Ancrée dans la photographie argentique et le tirage en chambre noire, In Rooms est façonnée par la lenteur, le rituel et l’incertitude de l’alchimie photographique. L’œuvre puise dans le surréalisme, le symbolisme occulte, la psychologie jungienne, l’horreur, le cinéma, ainsi que dans l’architecture émotionnelle des espaces domestiques et des dynamiques relationnelles. Miroirs, voiles, portes, masques et fenêtres reviennent comme des seuils symboliques entre réalité et invisible. Le corps est un lieu de confrontation et de transformation, oscillant au fil des années entre séduction et souveraineté, effondrement et résurrection, silence et révélation.
« Les photographies saisissantes de Brittany Markert ont une ampleur cinématographique, mêlant beauté et horreur aux éléments psychologiques du surréalisme et aux tonalités sombres et mystérieuses de la littérature et de l’art gothiques du Sud américain. Son œuvre s’inscrit dans une trajectoire photographique qui compte des artistes tels que Ralph Eugene Meatyard et Clarence John Laughlin ».
« La vérité est difficile à trouver à travers la distorsion, mais une fois qu’on la voit, plus rien n’est jamais pareil ». – Brittany Markert
Brittany Markert : In Rooms III (2019-2024)
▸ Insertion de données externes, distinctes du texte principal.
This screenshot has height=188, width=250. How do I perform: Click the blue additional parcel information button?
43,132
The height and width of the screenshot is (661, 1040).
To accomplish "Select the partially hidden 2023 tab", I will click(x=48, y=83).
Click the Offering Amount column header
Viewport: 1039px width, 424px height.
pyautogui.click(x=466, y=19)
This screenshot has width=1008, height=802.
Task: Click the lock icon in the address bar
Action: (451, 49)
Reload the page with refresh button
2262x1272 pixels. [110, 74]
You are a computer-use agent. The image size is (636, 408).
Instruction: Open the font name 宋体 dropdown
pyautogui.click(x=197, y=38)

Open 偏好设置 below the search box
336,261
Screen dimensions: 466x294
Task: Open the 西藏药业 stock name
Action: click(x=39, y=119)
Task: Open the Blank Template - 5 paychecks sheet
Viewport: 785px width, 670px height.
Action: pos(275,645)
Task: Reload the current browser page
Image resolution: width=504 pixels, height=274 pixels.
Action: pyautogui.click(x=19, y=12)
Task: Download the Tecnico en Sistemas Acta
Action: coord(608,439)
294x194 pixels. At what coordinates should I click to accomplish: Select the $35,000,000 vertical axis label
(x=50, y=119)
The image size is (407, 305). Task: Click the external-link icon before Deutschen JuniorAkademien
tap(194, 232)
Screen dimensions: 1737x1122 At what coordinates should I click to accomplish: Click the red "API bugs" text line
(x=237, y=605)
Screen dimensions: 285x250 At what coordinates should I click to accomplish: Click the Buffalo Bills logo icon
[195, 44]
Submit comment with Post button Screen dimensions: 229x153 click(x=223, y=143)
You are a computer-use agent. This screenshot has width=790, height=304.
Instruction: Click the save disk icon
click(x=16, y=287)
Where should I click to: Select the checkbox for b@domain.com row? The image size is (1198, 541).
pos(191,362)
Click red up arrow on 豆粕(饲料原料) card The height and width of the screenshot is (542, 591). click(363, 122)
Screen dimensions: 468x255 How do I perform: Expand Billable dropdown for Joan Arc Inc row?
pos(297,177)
Format 9 x 10 pouces, reliure rigide
Reliure en cuir* (vegan), image contrecollée en couverture, marquage à chaud et gaufrage
104 pages, 84 planches. Tirage à 400 exemplaires
Impression offset (duotone) avec vernis brillant, papier aux tons chauds
Imprimé en Italie
https://www.inroomsgallery.com/products/in-rooms-vol-iii-2018-2021
Site web : https://brittanymarkert.com
Instagram : @_inrooms
Brittany Markert prépare également une prochaine exposition, intitulée Domestic Interiors, actuellement prévue du 23 octobre au 2 novembre 2026, à La Nouvelle-Orléans. L’exposition présentera ses tirages argentiques originaux, une sélection de sculptures de masques et de poupées animatroniques de l’artiste Sadie Shoaf, des films de Brittany et Sadie, des marionnettes géantes, ainsi que d’autres installations et sculptures collaboratives inédites.
Le 29 octobre, Brittany organisera également une projection de film et un concert live autour de son film Fragments, et le film de Charlie Jimenez, Transmutation, ainsi que quelques autres films éventuels, à la Marigny Opera House à La Nouvelle-Orléans. La musique est composée et dirigée par Jeff Pagano, avec un quatuor à cordes composé de musiciens de La Nouvelle-Orléans.